Cybersecurity Weekly: One-click hack, Discord Nitro ransomware, Codecov hacked
A one-click hack was found in popular desktop apps. Discord Nitro gift codes are now demanded as ransomware payments. The Codecov code coverage tool was hacked to steal dev credentials. All this, and more, in this week’s edition of Cybersecurity Weekly.
1. One-click hack found in popular desktop apps
Researchers discovered multiple one-click vulnerabilities across a variety of popular software applications, allowing an attacker to potentially execute arbitrary code on target systems. The issues affect apps like Telegram, Nextcloud, VLC, LibreOffice, OpenOffice, Bitcoin/Dogecoin Wallets, Wireshark and Mumble.
2. Discord Nitro gift codes now demanded as ransomware payments
In a novel approach to ransom demands, a new ransomware calling itself NitroRansomware encrypts files and then demands a Discord Nitro gift code to decrypt files. While most ransomware operations demand thousands of dollars or more in cryptocurrency, Nitro Ransomware deviates from the norm by demanding a $9.99 Nitro gift code instead.
3. Codecov code coverage tool hacked to steal dev credentials
The Codecov online platform for hosted code testing reports and statistics announced that a threat actor modified its Bash Uploader script, exposing sensitive information in customers’ continuous integration environment. The company learned of the compromise on April 1st but the first signs of this software supply-chain attack occurred in late January.
4. HackBoss malware poses as hacker tools on Telegram
The authors of a cryptocurrency-stealing malware are distributing it over Telegram to aspiring cybercriminals under the guise of free malicious applications. Researchers have named the malware HackBoss and say that its operators likely stole more than $500,000 from novice hackers that fell for the trick.
5. Severe bugs reported in EtherNet/IP stack for industrial systems
The U.S. Cybersecurity and Infrastructure Security Agency on Thursday issued an advisory warning of multiple vulnerabilities in the OpENer EtherNet/IP stack that could expose industrial systems to denial-of-service attacks, data leaks and remote code execution.
6. Celsius email system breach leads to phishing attack
Cryptocurrency rewards platform Celsius Network disclosed a security breach exposing customer information that led to a phishing attack. After gaining access to the customer list, the threat actors impersonated Celsius Networks in phishing texts and emails that promoted a new Celsius Web Wallet.
7. Hackers flood the web with pages offering malicious PDFs
Cybercriminals are resorting to search engine poisoning techniques to lure business professionals into seemingly legitimate Google sites that install a remote access trojan. The attack works by leveraging searches for business forms such as invoices, templates, questionnaires and receipts as a stepping stone toward infiltrating the systems.

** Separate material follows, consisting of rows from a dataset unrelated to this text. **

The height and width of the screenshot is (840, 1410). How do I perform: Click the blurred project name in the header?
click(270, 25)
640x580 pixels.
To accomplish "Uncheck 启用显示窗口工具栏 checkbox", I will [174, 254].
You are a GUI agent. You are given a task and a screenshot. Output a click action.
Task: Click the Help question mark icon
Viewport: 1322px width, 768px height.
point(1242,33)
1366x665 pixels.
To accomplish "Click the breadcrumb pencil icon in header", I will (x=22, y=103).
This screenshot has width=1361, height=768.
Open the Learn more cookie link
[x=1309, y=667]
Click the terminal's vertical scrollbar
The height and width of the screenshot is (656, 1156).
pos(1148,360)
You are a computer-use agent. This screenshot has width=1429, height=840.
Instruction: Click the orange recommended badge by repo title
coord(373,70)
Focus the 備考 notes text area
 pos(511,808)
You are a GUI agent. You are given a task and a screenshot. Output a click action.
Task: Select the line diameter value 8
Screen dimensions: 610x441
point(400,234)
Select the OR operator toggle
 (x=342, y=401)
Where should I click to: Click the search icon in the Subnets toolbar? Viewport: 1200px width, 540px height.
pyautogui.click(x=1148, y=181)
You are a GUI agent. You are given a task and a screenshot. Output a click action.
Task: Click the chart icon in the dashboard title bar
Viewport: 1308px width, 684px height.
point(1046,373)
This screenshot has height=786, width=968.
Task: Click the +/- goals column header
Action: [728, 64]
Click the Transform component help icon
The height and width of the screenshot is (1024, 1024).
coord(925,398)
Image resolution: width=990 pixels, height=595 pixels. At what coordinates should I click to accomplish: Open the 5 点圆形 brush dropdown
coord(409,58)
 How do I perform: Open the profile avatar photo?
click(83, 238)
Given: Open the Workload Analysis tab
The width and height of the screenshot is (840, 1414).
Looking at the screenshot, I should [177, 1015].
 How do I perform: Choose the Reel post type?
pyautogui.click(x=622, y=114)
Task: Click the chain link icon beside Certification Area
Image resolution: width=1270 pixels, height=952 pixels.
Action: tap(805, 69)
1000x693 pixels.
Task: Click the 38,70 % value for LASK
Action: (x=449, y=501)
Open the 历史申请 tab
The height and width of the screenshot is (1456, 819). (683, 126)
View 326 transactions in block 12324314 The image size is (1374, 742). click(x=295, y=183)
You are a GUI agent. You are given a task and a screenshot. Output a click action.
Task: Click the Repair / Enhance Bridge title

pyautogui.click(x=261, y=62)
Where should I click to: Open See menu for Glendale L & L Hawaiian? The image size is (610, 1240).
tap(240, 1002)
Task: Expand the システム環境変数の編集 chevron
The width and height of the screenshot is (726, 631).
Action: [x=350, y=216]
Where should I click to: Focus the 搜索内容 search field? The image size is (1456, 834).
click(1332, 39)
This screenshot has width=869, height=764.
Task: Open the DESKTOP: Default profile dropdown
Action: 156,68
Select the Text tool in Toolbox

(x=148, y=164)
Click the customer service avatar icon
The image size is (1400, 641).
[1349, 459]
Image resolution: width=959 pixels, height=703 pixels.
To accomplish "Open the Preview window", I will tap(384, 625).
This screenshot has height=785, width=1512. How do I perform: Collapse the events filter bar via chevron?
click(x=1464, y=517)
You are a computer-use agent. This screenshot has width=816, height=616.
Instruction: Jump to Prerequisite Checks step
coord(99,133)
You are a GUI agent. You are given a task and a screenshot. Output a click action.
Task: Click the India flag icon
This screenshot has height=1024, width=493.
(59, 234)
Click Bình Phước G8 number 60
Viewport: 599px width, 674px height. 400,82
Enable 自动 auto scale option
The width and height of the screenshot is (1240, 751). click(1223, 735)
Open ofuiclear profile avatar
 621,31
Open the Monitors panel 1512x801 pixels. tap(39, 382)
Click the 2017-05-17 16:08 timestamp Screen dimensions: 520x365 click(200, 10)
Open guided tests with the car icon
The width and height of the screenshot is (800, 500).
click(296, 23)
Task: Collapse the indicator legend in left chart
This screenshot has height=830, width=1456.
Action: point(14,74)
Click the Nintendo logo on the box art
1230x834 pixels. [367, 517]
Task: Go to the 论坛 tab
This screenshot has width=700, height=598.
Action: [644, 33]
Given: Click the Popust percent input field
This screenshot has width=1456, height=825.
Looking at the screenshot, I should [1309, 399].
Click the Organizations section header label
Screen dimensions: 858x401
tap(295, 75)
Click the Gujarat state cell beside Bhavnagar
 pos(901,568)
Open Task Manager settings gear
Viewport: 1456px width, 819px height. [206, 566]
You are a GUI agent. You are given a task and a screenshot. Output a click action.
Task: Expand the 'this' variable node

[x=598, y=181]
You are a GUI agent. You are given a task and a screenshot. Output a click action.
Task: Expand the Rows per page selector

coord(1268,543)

8. Xcode project malware now targeting Apple's M1-based Macs
A Mac malware campaign targeting Xcode developers has been retooled to add support for Apple's new M1 chips. It expanded its features to steal confidential information from cryptocurrency apps. The modules can steal credentials, inject malicious JavaScript into websites, plunder user data from different apps and encrypt files for a ransom.
9. WordPress may automatically disable Google FLoC on websites
WordPress is now treating Google's new FLoC tracking technology as a security concern and may block it by default on WordPress sites. After Google began testing FLoC this month in Google Chrome, there has been a consensus among privacy advocates that Google's FLoC implementation just replaces one privacy risk with another one.
10. U.S. sanctions cryptocurrency addresses linked to Russian cyberactivities
The U.S. government sanctioned twenty-eight cryptocurrency addresses allegedly associated with entities or individuals linked to Russian cyberattacks or election interference. The government introduced these sanctions in an executive order by President Biden that formally announced that the Russian SVR was behind the recent SolarWinds supply chain attack.